Consumidor será indenizado em R$5 mil após encontrar caco de vidro em refrigerante

Decisão do Tribunal de Justiça de Minas Gerais analisou laudo pericial e depoimento de testemunha constatando bebida imprópria para o consumo


Por Fernanda Castilho

20/02/2026 às 15h43

A empresa Spal Indústria Brasileira de Bebidas S/A foi condenada a indenizar em R$5 mil, por danos morais, um consumidor que bebeu um refrigerante que continha cacos de vidro dentro da garrafa.
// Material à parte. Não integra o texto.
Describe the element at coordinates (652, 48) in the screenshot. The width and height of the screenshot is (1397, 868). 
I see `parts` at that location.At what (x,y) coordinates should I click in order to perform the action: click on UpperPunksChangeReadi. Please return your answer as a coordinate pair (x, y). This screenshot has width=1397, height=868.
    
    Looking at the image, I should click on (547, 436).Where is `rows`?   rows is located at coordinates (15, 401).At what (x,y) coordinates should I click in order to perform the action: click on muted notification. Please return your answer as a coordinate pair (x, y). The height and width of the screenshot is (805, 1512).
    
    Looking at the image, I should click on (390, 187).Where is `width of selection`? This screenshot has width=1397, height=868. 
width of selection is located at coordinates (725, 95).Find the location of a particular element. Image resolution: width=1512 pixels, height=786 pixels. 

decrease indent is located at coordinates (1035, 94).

A decisão da Justiça de Minas Gerais foi proferida pela juíza da 23ª Vara Cível da Comarca de Belo Horizonte, Maria de Lourdes Tonucci Cerqueira Oliveira.

O consumidor relatou que, ao consumir o refrigerante, sentiu a presença de um objeto estranho no interior da garrafa, identificado como um caco de vidro. Em seguida, ao adquirir um segundo refrigerante da mesma marca, também encontrou um objeto semelhante.

A magistrada argumentou que a relação jurídica entre as partes é de consumo e aplicou as normas do Código de Defesa do Consumidor (CDC, Lei nº 8.078/1990),  responsabilizando a fabricante pela reparação dos danos causados ao consumidor por defeito em seu produto.

“O laudo pericial produzido no bojo do inquérito policial é categórico ao atestar a presença de um ‘fragmento vítreo’ em uma das garrafas e um ‘corpo estranho’ na outra, concluindo que tais circunstâncias tornavam o produto impróprio para o consumo”, afirma na sentença.

De acordo com informações do Tribunal de Justiça de Minas Gerais, a ré alegou que a contaminação poderia ter ocorrido em momento posterior à abertura. Porém, uma testemunha que presenciou os fatos contou que o caco de vidro parecia ser maior do que a boca da garrafa.

“A mesma testemunha foi clara ao confirmar que o autor bebeu parte do conteúdo antes de perceber a presença do vidro. A prova da ingestão, ainda que parcial, do produto contaminado é determinante para a configuração do dano moral”, sustentou a juíza. Além do pagamento de R$5 mil por danos morais, a empresa também foi condenada a pagar as custas processuais. A decisão é de 1ª Instância e cabe recurso.

A Tribuna de Minas entrou em contato com a empresa, mas não obteve retorno até esta publicação. O espaço segue aberto para o posicionamento.